Do I need an MLOps team to maintain the scaffolding after handoff?

No. The whole point of building it for a small team is that it has to run inside the same CI you already use. The diff scorer is a pytest job. The fixture set is JSON in your repo. The parallel runner is a script that takes two model IDs as arguments. The shadow gate is a feature flag and a fire-and-forget HTTP call. If your team can keep a normal test suite green, they can keep this green. The handoff doc is one page.

How is the golden fixture set captured? Won't it leak customer data?

Capture is done from production logs over a sampling window (usually a week of real traffic) into a local SQLite or JSONL file. Before that file lands in the repo, it goes through a redaction pass: emails, phone numbers, full names, addresses, and any field your privacy policy treats as PII are replaced with deterministic stand-ins so the prompt structure is preserved but the identifying content is not. For clinics and law firms where even redacted text is sensitive, the fixture set stays out of git entirely and lives in a private object store that the harness reads at run time. This is part of the scoping conversation, not a one-size answer.

What does the diff scorer actually score? Is it just a string compare?

No, string compare is the wrong tool for almost any LLM output. The scorer runs three layers: a structural check (did the JSON parse, were the required fields present, did tool calls have the right shape), a semantic check (does the candidate output mean the same thing as the baseline, judged by a third model with a strict rubric, or by a heuristic for shorter outputs), and a regression flag for known-hard fixtures (any input that was previously a bug fix gets re-checked against the exact behavior that was fixed). Each fixture comes back with a verdict and a reason. You read the CSV like a code review.

How does the shadow-traffic gate avoid double-billing me on the candidate model?

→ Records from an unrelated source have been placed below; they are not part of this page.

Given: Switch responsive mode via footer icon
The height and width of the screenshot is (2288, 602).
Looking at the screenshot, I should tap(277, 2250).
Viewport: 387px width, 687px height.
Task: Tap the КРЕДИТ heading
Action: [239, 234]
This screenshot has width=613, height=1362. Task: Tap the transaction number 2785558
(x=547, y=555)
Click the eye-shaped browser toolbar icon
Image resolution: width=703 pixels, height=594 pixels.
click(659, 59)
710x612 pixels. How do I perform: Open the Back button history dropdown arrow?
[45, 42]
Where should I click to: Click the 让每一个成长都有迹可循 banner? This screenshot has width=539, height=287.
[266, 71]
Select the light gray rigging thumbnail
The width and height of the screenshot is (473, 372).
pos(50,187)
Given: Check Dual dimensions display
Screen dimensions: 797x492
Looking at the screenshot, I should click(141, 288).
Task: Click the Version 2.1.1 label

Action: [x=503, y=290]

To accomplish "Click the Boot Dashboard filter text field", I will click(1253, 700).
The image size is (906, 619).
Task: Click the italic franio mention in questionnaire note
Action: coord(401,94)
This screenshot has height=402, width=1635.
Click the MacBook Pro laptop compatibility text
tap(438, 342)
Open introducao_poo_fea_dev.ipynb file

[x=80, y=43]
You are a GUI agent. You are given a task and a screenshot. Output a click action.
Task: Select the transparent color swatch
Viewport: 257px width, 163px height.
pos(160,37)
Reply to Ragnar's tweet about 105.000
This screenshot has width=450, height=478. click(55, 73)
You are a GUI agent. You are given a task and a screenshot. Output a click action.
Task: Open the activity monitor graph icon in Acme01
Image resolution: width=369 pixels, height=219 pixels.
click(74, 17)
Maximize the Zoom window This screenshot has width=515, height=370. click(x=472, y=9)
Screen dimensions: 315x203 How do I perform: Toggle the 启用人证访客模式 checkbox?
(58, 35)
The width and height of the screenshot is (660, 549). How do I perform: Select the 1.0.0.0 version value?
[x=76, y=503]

Two ways. First, the gate is sampled, not 100% mirror: usually 5% of live traffic, configurable per route. Second, the candidate-model response is not consumed for a user-facing answer, so you skip the most expensive parts: no agent loops, no tool retries, no follow-up calls. For a small team running a $3K-per-month main inference bill, the shadow line item typically lands at $50 to $150 a month for the duration of the migration window (a week or two), then drops to zero when the gate is flipped off after cutover.

What happens if the candidate model fails the harness on day three of shadow traffic?

The rollback flag is already wired, so 'fail' means a one-line config change reverts production to the previous model. The interesting work is then in the diff scorer's CSV, which tells you exactly which fixtures and which live samples regressed. Most failures cluster around two or three behaviors (the new model is more verbose, hits a JSON-mode quirk, refuses a borderline prompt the old one accepted). Each cluster becomes a small targeted prompt or schema change, you re-run the harness offline, and you reopen the shadow gate. The total cost of a failed first attempt is usually a day, not a week, because nothing in production ever changed.

Why is this not just a course or a template I can buy?

Two reasons. First, the redaction rules and the diff-scorer rubric are specific to your data and your product surface. Generic templates either redact too aggressively (so the harness no longer reflects real behavior) or too loosely (so customer data ends up in a third-party scoring model). Second, the shadow-traffic plumbing has to land inside whatever framework your service is built on, and there is no template that covers Next.js API routes, FastAPI workers, Cloud Run jobs, and Lambda handlers. A senior engineer scopes the specifics in a paid 30-minute consult, then quotes a fixed price. That is the engagement model published on the c0nsl homepage. The differentiator is that the rate is on the page before you ask.